START Records for this task

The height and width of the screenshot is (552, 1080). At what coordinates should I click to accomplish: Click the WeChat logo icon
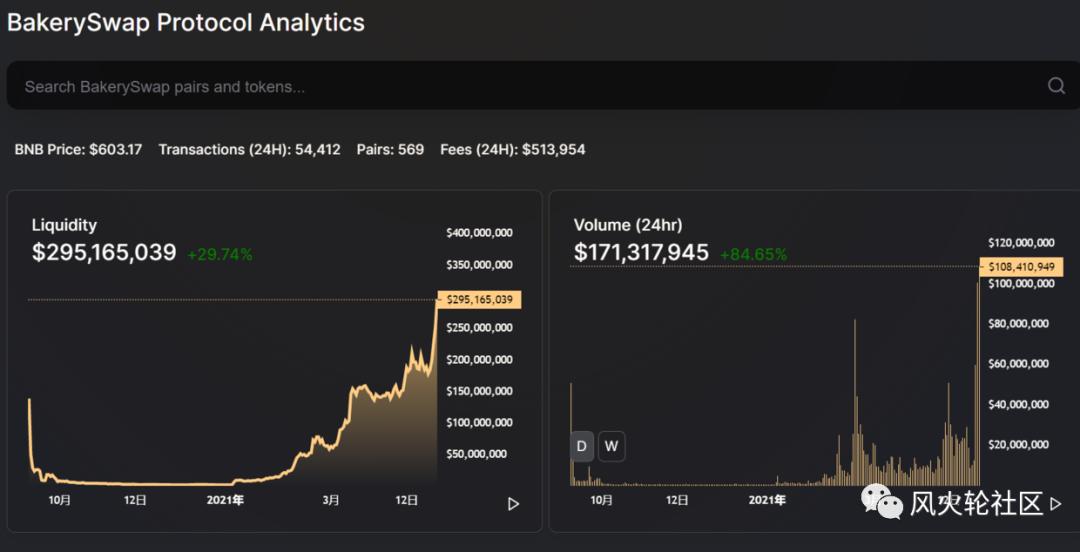tap(881, 503)
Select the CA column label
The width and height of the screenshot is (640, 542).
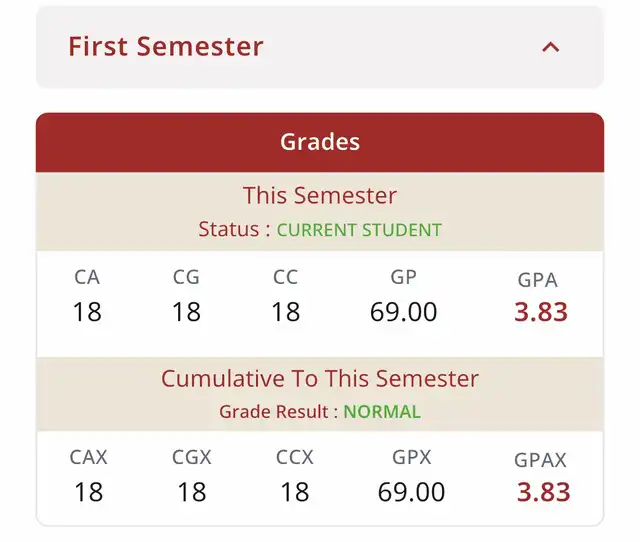(x=87, y=278)
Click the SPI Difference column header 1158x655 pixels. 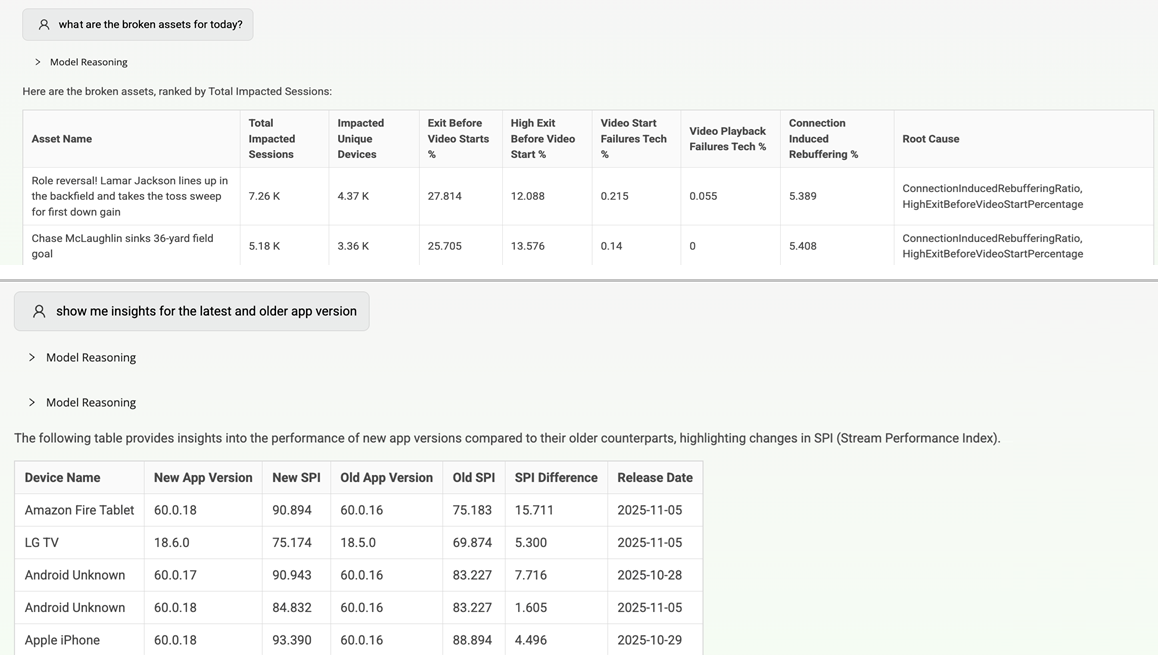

END Records for this task

#### [What the exercise asks]
Set down only the lines from the one with "Select the CA column label" through the end of the entries, exactly as they appear, leaving out each picture.

#### [Expected answer]
Select the CA column label
The width and height of the screenshot is (640, 542).
(x=87, y=278)
Click the SPI Difference column header 1158x655 pixels. 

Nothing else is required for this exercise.